Sometimes good old-fashioned, pretentious pomp-rock can put its finger on the pulse of the human psyche* in a way that mere religion, psychoanalysis or science can’t.

Take, for example, that overblown shrink-fest of a mythological album, Rush’s “Hemispheres”. The story of the terrifying warfare that breaks out between Dionysus and Apollo – respectively representing the emotional and logical sides of the human personality – the right and left “hemispheres” of the title. And then Cygnus, the smug little god of balance, gets everyone into a cool groove. Well, three cheers for Cygnus. Well done you. Now get the Middle East sorted and everyone can go home.

The battle continues – in the arts, in the sciences, in the heart – Romantic vs Classical. Roundhead vs Cavalier. Rapier vs broadsword. Damien Hirst vs Colleen Roonie. And here in Husborne Crawley we have much the same dividing line on which to balance**. Do we embrace the cool, rational, clear thought of a Richard Dawkins Forumite – or do we crash screaming into the right-brained miasma*** of emotional religion? We must choose – as the metaphysically-minded of the 19th century would have told us – between the sublime and the ridiculous. Sorry, not the ridiculous. That other thing. The beautiful. That’s it.

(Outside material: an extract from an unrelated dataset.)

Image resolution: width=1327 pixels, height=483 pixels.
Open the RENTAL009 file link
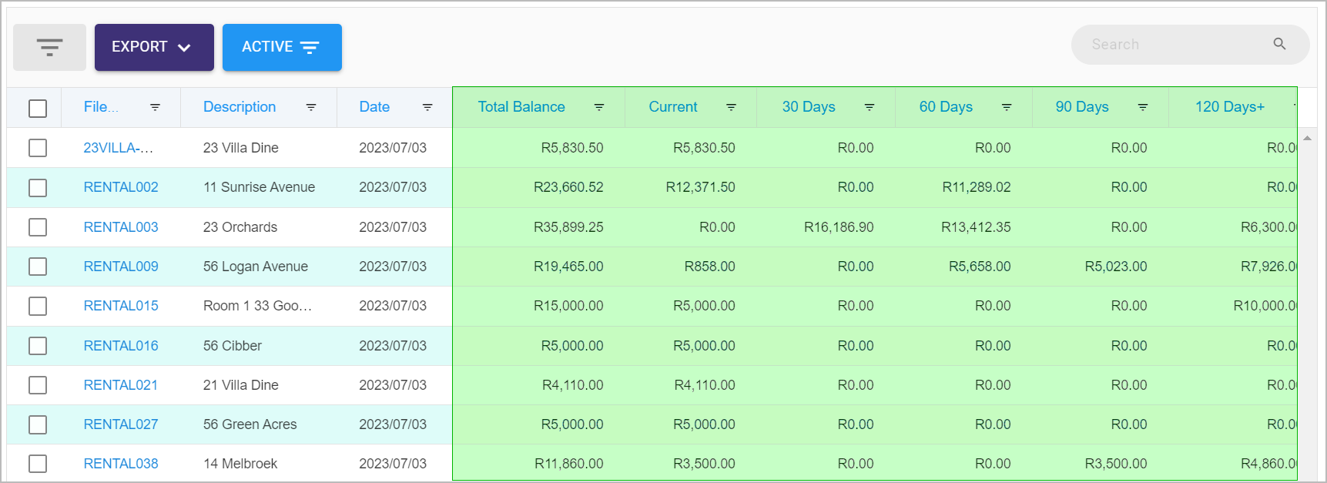tap(121, 267)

There’s a certain enjoyment in a well-calculated maths equation. Of that there is no doubt, for how could there be any doubt? It’s what it is. And yet there’s a wild abandon in just seizing the moment and howling at the moon, knowing it’s just a lump of rock, not a deity, but going with it for the heck of it.

So we sit in the Moping Room late at night, and hear the sound of the Gabble Ratchets going overhead. And we know that they’re really geese on their way to Furzton, there to be eaten by the Duckman – but on the other hand, maybe Gabriel really is chasing the souls of the lost ones across the sky. You just don’t know.

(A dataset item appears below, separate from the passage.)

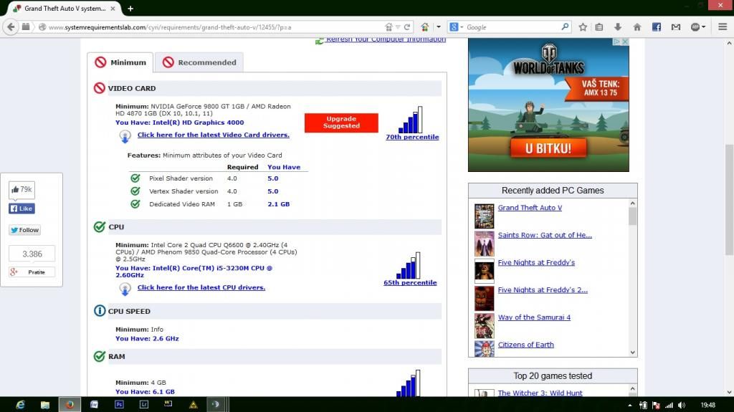
Task: Bookmark this page with the star icon
Action: pos(583,27)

When the last ounce of mystery has been squeezed from the last crack of ignorance by the last smirking atheist, I suspect we’ll be the poorer. So it’s important we make fun of them now, living as they still do with their parents, with their duffel coats and their B.O. and their lack of friends, to try to stop them smirking.

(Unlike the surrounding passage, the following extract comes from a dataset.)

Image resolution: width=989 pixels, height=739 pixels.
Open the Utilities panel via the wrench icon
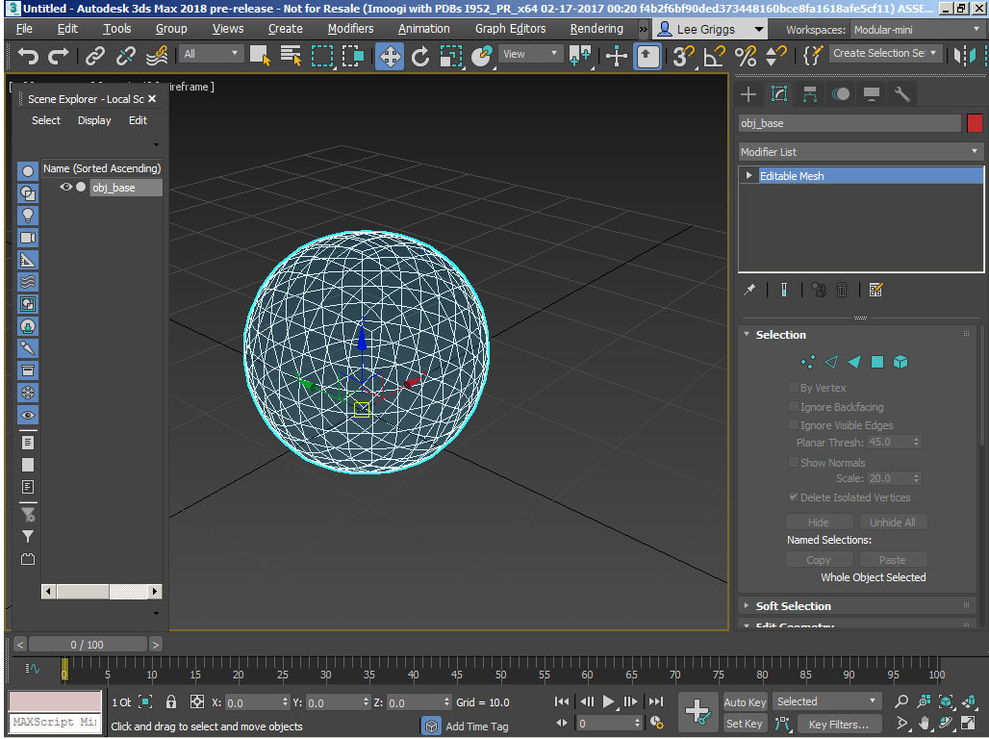[x=900, y=93]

So walk the woods and let every shadow be a Shuck – they’re safer than the motor-cycle-stealing hoodies that they are in reality. Let every strange noise be the music of the Goblin Dance from the bronze-age burial mound that is in fact just what’s left of the old toolshed when it fell down. Let the wall of unreason stand firm against the tide of rationality that seeks to drown us. Light the tea lights to scare away the darkness of certainty. And let Enya’s soothing harmonies replace concrete concerns with wimbling touchy-feeliness. You’ll feel better for it, and that’s what’s important.

And remember – whatever horrible things you can dream of in the unimaginable supernatural – a human being is capable of worse****.

* Yes I know. A human psyche probably has no pulse, being unequipped – as far as we’re aware – with veins. This may well be a mixed metaphor, but I’ve no way of confirming this as I can’t take the pulse of a human psyche to check.
** Another poor metaphor, I know. “Tightrope” would be better. But talking about tightropes just makes me think of that Clown Mass and I don’t want to go there. In any sense.
*** You can’t really crash into a miasma. By definition you’d go through it. Unless it were obscuring a brick wall. However in that case it’s not the miasma you’d be crashing into, it’s the brick wall.
**** Obviously you can’t dream of it if it’s unimaginable. Or, if you can dream of it, it’s imaginable. Either way – that’s my point exactly.